The Buzayan family is now planning to file a civil lawsuit against the Davis Police Department on allegations of ethnic bias.
Awareness week kicks off with talk on Women in Islam
MADISON, WI—The Islamic Awareness Week at the University of Wisconsin-Madison kicked off with two lectures on Islam and Women. More than 60 people attended the panel addressed by Yasmin Mogahed, a freelance journalist, and Rohany Nayan, the principal of the Madinah Academy of Madison.
Mogahed said that women are not objects to be seen as physically pleasing to others.
“We dress this way as an act of devotion to God,” Mogahed said. “When a woman covers her body, she is covering what is irrelevant for people to see.
“When people judge me, they should judge me based on my heart, my character.”
Nayan said there are some nations where men repress women because the male leaders are insecure and crave power. Nayan said that in her native country of Malaysia, nobody gave her any trouble for being a woman.

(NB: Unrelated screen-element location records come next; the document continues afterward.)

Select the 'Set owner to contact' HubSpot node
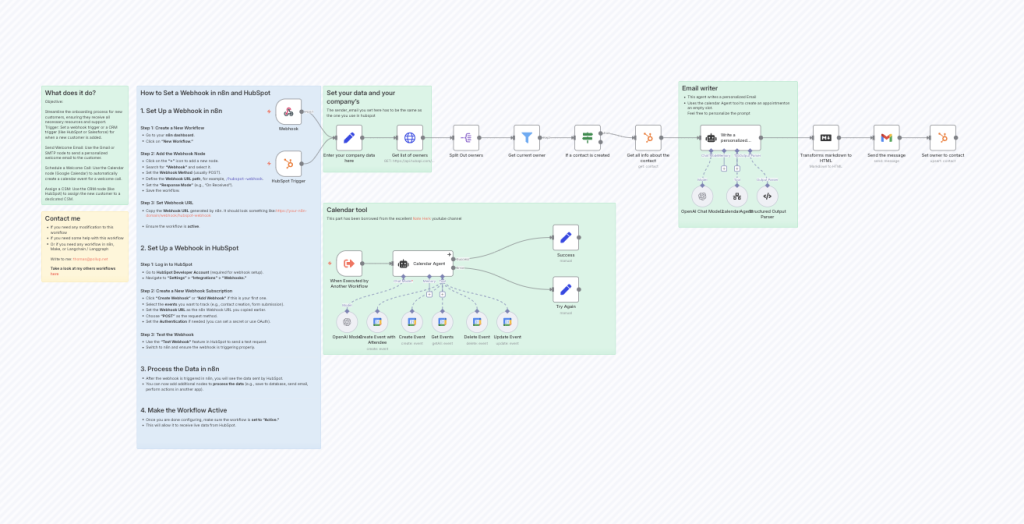The height and width of the screenshot is (524, 1024). [x=940, y=138]
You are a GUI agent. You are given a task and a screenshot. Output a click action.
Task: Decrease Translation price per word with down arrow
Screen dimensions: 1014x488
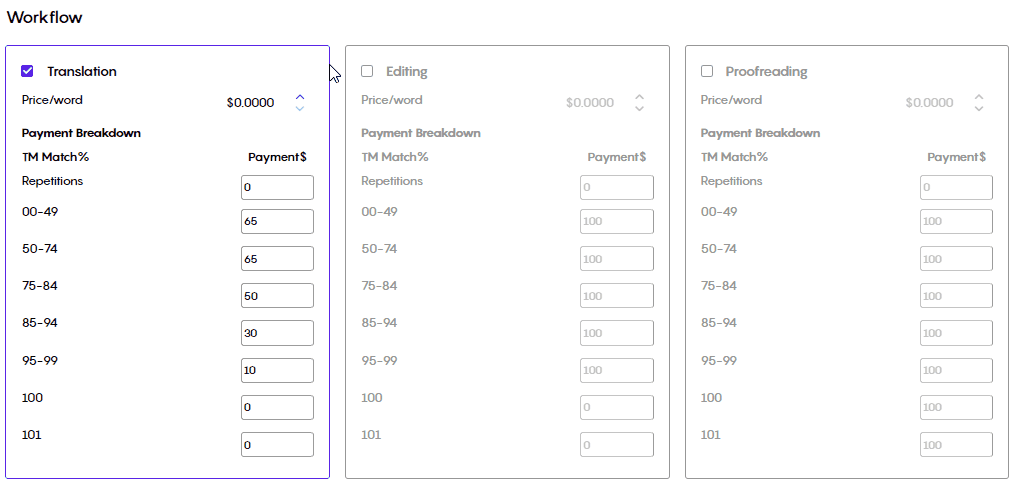coord(299,109)
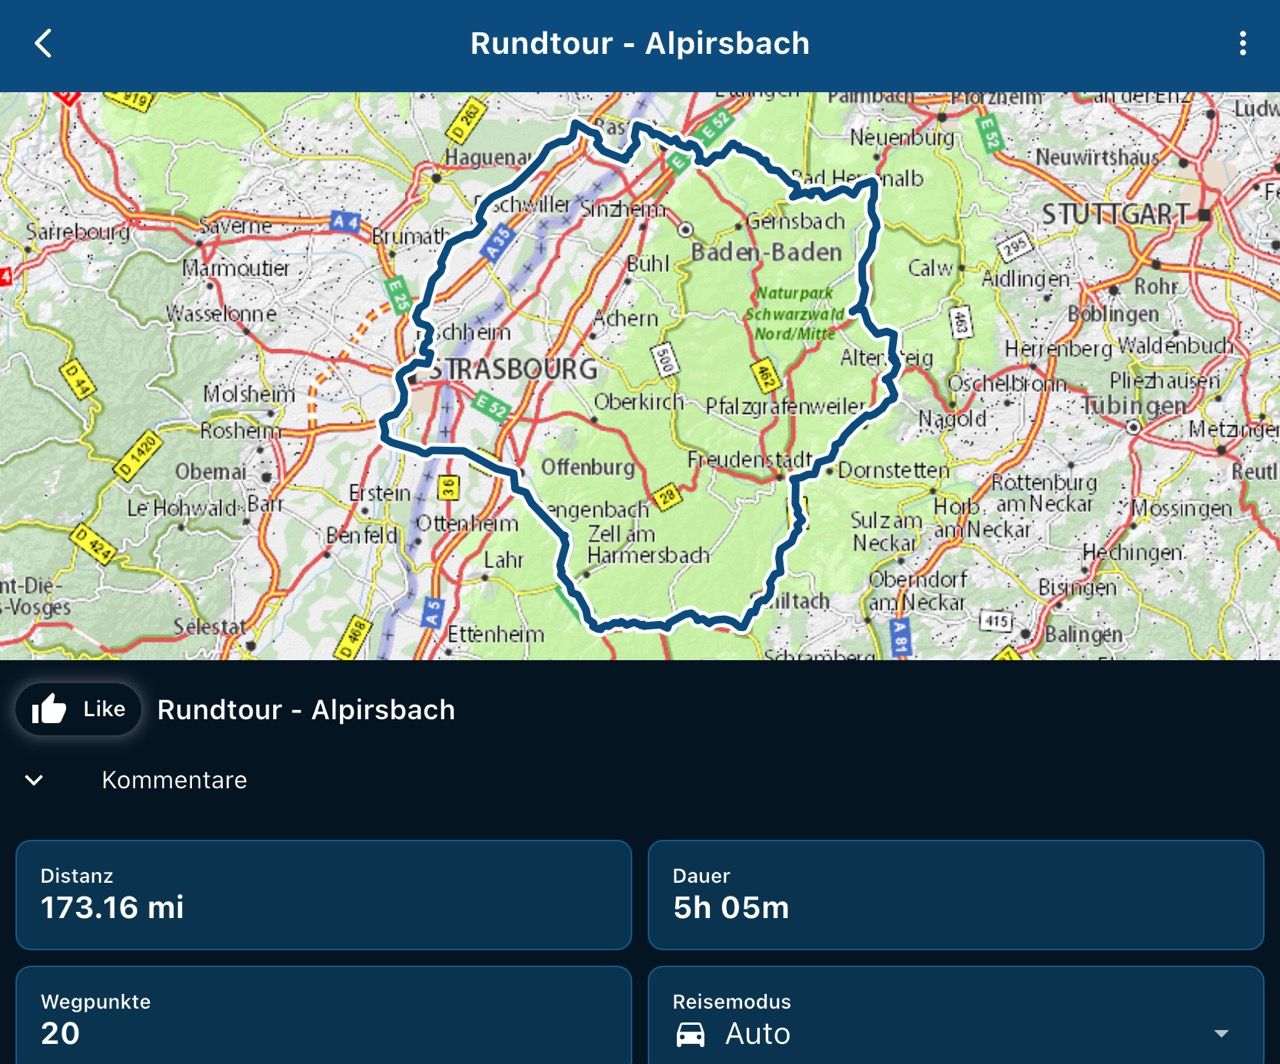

“During the time of the Prophet (s), women had a golden age,” Nayan said, referring to the life of the Prophet Mohammed (s), who lived from the years 570-632 in the common calendar. “The Prophet (s) was never threatened by a woman.”
Somali student awareness at UM
MINNEAPOLIS, MN—The Somali Student Association at the University of Minnesota held a day long event to create awareness about the Somali culture. The day was marked by food, clothing, arts and cultural performances.
Organizers said that one doesn’t have to travel overseas to gain cultural experience. It can happen right on campus. 15 percent of population of Minneapolis in made up of Somalis and they have a sizable presence on campus.
Somali Student Association secretary and global studies senior Kadra Ibrahim said it is important for the association to show its presence on campus.
There are many different cultures on this campus and it is crucial that the Somali Student Association is able to celebrate its culture in the midst of such a vast array of cultures, she told the student newspaper.
Islam exhibit at California State University-Sacramento
SACRAMENTO, CA—The Muslim Student Association of the University of California at Sacramento held an Islamic exhibition to counter the prevalent negative image of the faith. Students were encouraged to ask questions as they viewed the walk through exhibition.
Several professors came to the exhibit with their entire classes. Those interested were given free copies of the Holy Qur’an and other Islamic literature.
MAS Minnesota Convention attracts thousands
The Muslim American Association-Minnesota’s third annual convention attracted over 3000 attendees. Two sessions related to politics attracted the most number of participants. Democratic candidates spoke at a late-morning session titled “Democracy in America: A return to our Democratic ideals.” In the afternoon, Republican candidates spoke on the theme “Building a More Diverse Minnesota: Is there room for Muslims?” Keith Ellison, who is running for the US Congress, and if elected will be the first Muslim Congressman also spoke at the event.
From thought-provoking and spiritually uplifting lectures, to fun-filled entertainment sessions, there was something for everyone. With over 50 bazaar vendors, shopping was a popular past-time activity between sessions. Comedy sessions, skits, and songs were among some of the entertainment sessions we witnessed.
Many members of the community also took advantage of the MAS Legal Clinic to ask questions regarding immigration, housing, and other legal issues.